Count the lines below containing "computer". Number only.

::: THE RECORDS :::

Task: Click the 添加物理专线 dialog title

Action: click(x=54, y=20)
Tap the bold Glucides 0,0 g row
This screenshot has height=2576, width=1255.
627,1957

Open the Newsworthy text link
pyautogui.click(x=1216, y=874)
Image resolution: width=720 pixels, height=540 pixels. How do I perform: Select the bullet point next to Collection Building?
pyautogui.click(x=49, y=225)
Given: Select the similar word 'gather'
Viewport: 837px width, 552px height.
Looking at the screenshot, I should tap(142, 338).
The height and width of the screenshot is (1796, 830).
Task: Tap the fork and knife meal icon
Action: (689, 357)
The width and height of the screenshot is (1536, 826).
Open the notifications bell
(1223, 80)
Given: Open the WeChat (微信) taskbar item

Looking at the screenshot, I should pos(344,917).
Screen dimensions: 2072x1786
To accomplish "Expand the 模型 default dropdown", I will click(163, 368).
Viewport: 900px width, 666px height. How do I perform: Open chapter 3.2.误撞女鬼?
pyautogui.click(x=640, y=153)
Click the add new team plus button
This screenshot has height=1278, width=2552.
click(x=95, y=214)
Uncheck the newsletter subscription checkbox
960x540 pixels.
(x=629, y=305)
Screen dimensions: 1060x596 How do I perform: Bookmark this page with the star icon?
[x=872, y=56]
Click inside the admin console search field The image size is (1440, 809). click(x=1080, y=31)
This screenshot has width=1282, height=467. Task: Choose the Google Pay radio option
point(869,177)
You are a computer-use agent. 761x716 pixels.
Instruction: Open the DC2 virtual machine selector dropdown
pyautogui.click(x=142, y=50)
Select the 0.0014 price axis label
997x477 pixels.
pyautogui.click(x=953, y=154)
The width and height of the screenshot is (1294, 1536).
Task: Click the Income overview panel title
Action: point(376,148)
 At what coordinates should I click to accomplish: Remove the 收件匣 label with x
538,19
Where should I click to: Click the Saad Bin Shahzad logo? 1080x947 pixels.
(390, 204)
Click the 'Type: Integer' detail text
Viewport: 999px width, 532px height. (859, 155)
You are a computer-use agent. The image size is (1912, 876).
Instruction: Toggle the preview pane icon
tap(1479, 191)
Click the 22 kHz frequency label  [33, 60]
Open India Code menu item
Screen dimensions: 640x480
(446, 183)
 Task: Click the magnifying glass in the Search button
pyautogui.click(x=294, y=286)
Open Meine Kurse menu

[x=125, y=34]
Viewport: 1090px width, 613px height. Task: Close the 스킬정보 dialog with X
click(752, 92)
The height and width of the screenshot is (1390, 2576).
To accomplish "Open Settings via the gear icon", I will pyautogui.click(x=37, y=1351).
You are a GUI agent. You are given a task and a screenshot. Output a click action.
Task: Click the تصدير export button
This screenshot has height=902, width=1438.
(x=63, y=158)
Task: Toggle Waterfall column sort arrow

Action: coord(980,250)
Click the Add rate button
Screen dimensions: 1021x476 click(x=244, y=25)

:::

▸ **REPLY TO THE EXERCISE**:
2